**DOCUMENT TEXT:**
§ §

Facebook is doing everything it can to monopolize your time online, ramping up efforts in video, messaging, and news, among other media. Now it’s unveiling a whole new portal that officially acknowledges what you already do anyway: spend all your time at work on Facebook. Called Facebook at Work, the service announced Wednesday works pretty much just like regular Facebook, except you use it to connect to colleagues who may or may not be friends. Most important of all, the color scheme is different, which lets your boss looking over your shoulder know that, even though you’re on Facebook, you’re still “working.”
For now, Facebook says it’s making Facebook at Work available to a handful of partners, who will be testing the product ahead of its full-blown launch, tentatively slated for later this year. Facebook itself says it’s been using Facebook at Work internally for years.
“We have found that using Facebook as a work tool makes our work day more efficient,” Lars Rasmussen, Facebook’s director of engineering, tells WIRED. “You can get more stuff done with Facebook than any other tool that we know of, and we’d like to make that available to the whole world.”
“Efficiency” and “spending time on Facebook at work” may sound like a contradiction in terms. But if Facebook can actually make a tool that helps people get things done at the office, the company will have succeeded in finding a way to command even more of your screen time, especially if you’re not constantly worrying about minimizing that window. Facebook makes money when you see and click ads on the site, whether you’re at work or at home. The more time your eyes are on Facebook, the more of your attention it can monetize.
The way Rasmussen explains it, Facebook at Work has the same look, apps, and tools as the Facebook we’ve seen before. It will exist as a separate portal on the desktop, as well as on separate apps for iPhones and Android devices. A mobile Web version will also be available. The only thing that looks different is the color scheme of Facebook at Work’s interface, which is shaded white instead of Facebook’s trademark blue — making it easy for employers to tell whether you’re on “personal Facebook” or Facebook at Work with a glance.

§ §

**REQUIREMENTS:**
A – Shorten the paragraph in the Facebook at Work article that begins "The way Rasmussen explains it" into a bulleted list that keeps its main facts.
B – Write the next paragraph of the article about Facebook at Work, starting after its final sentence.

§ §

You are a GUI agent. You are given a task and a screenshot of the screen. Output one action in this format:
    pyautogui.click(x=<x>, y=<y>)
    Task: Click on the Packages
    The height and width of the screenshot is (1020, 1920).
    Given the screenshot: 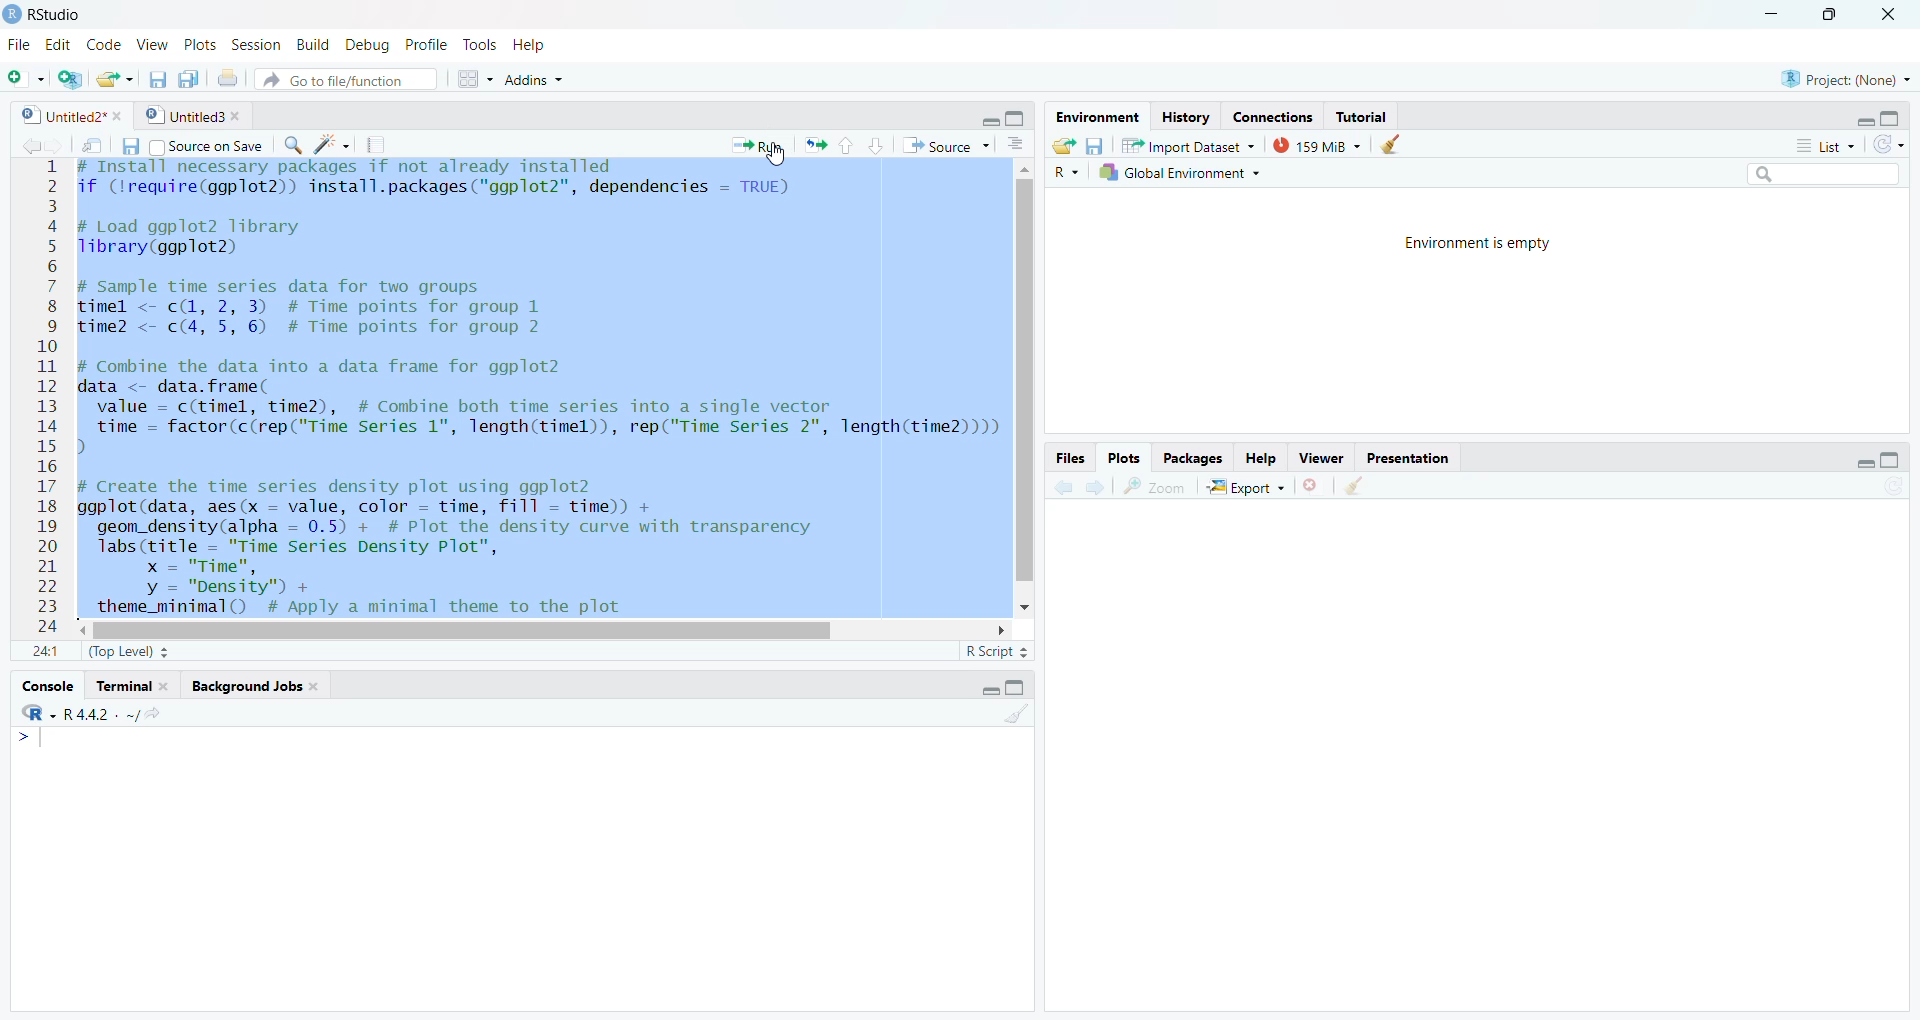 What is the action you would take?
    pyautogui.click(x=1193, y=460)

§ §

**EXERCISE RESULTS:**
A –
- Facebook at Work has the same look, apps, and tools as regular Facebook.
- It will be a separate portal on the desktop, with separate apps for iPhones and Android devices and a mobile Web version.
- Only the color scheme differs: the interface is white instead of Facebook's usual blue.
- That lets employers see at a glance whether someone is on "personal Facebook" or Facebook at Work.

B –
Other than that, the same familiar features are all in place, including News Feed, Search, Groups, Events, Messenger, and photo and video sharing functions. But you’ll have a separate Facebook identity specifically for sharing with colleagues. According to Rasmussen, you don’t actually have to have a personal Facebook account at all to use Facebook at Work if your company decides to sign up for the service.
Facebook at Work will revolve around colleagues in much the same way that regular Facebook revolves around family and friends. For example, your News Feed will populate with posts shared by the coworkers who you already interact with the most, Rasmussen says. The posts that see more shares will spread further, until the entire company might see it.
For Facebook, a move into enterprise makes a whole lot of sense as it seeks new avenues for expansion. Facebook’s monthly active user base stands at 1.35 billion, according to the company, but growth has slowed as the addressable market of users not already on Facebook dwindles. Work is one place Facebook still has not reached out to potential users, at least not officially.
Once users do sign up, however, they are by far the most engaged compared with any other social network. According to a recent Pew Research survey, 70 percent of them logged on daily, a significant increase from the 63 percent who did so in 2013. This suggests that, with 52 percent of online adults using some kind of social media site, Facebook still acts as a kind of online home base for many.
Still, unlike a plethora of work-themed social networking tools — including LinkedIn, Salesforce’s Chatter, Microsoft’s Yammer, and the popular messaging tool Slack — Facebook has been harder for its users to justify using at the office. Even Rasmussen acknowledges the problem. “Some people are less comfortable than others using their personal Facebook in the work context,” he says. “With Facebook at Work, you get the option of completely separating the two.”
With so many Web services competing for people’s attention, both at home and at work, Facebook really has no choice but to head to the office. The company has shown a peerless ability to fuse people’s personal lives and online lives. If it can do the same for our work lives, that’s at least eight more hours we spend glued to Facebook. Which is exactly what Facebook hopes we’ll do.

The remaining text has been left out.